"All in All, Another Brick in the Motte"


"[The motte-and-bailey fallacy] draws its strength from people's usual failure to debate specific propositions rather than vague clouds of ideas."

This isn't even the main point of the essay but it succinctly captures something I've noticed for a long time, and it's basically why I can't really align myself with any broad sociopolitical (?) movement.


At the same time though I do identify
with non-political groups with fuzzy boundaries, so why not political groups as well?

One obvious difference is that identifying with non-political groups invites far less controversy. But I think the more fundamental difference is the presence/lack of "central"/"typical" instances/characteristics.
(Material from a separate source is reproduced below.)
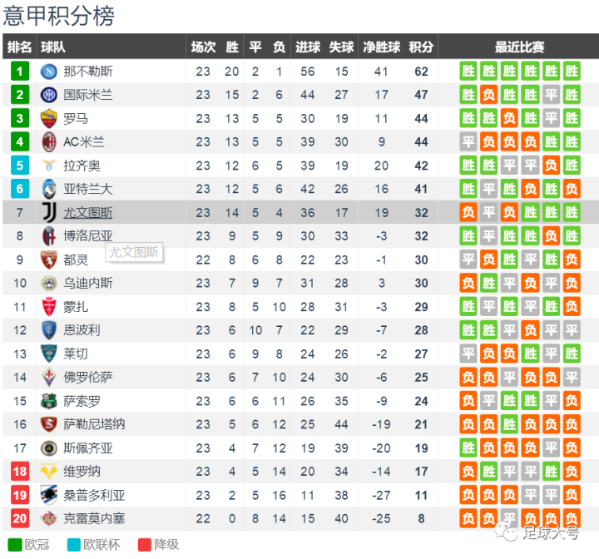Open the 那不勒斯 team name
This screenshot has width=599, height=559.
[x=88, y=72]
At least for the sociopolitical groups I can think of, it's hard for me to pick these out because the groups are so broad with many factions.


Depends on what is meant by politics.

General gut leanings reflect the character of the individual.

@amerika I suppose "politics" is itself a bit fuzzy, so here are the specifics I had in mind:

Sociopolitical groups: Left and right wings (US politics), feminism, men's rights movement, Black Lives Matter

Non-political groups: Fan communities, gender identity (broadly, such as male/female), sexual orientation (again, broadly, such as straight/gay/bi)


Richard Spencer had a great riff on this with his elective and essential identities.

Essential identities are intrinsic, biological, and genetic.

Elective are choices like to be a Star Trek fan.

Politics is somewhere in the middle since it has a clear genetic component.

You make a good point in that politics itself is a bit fuzzy. Most have no idea what Right and Left mean.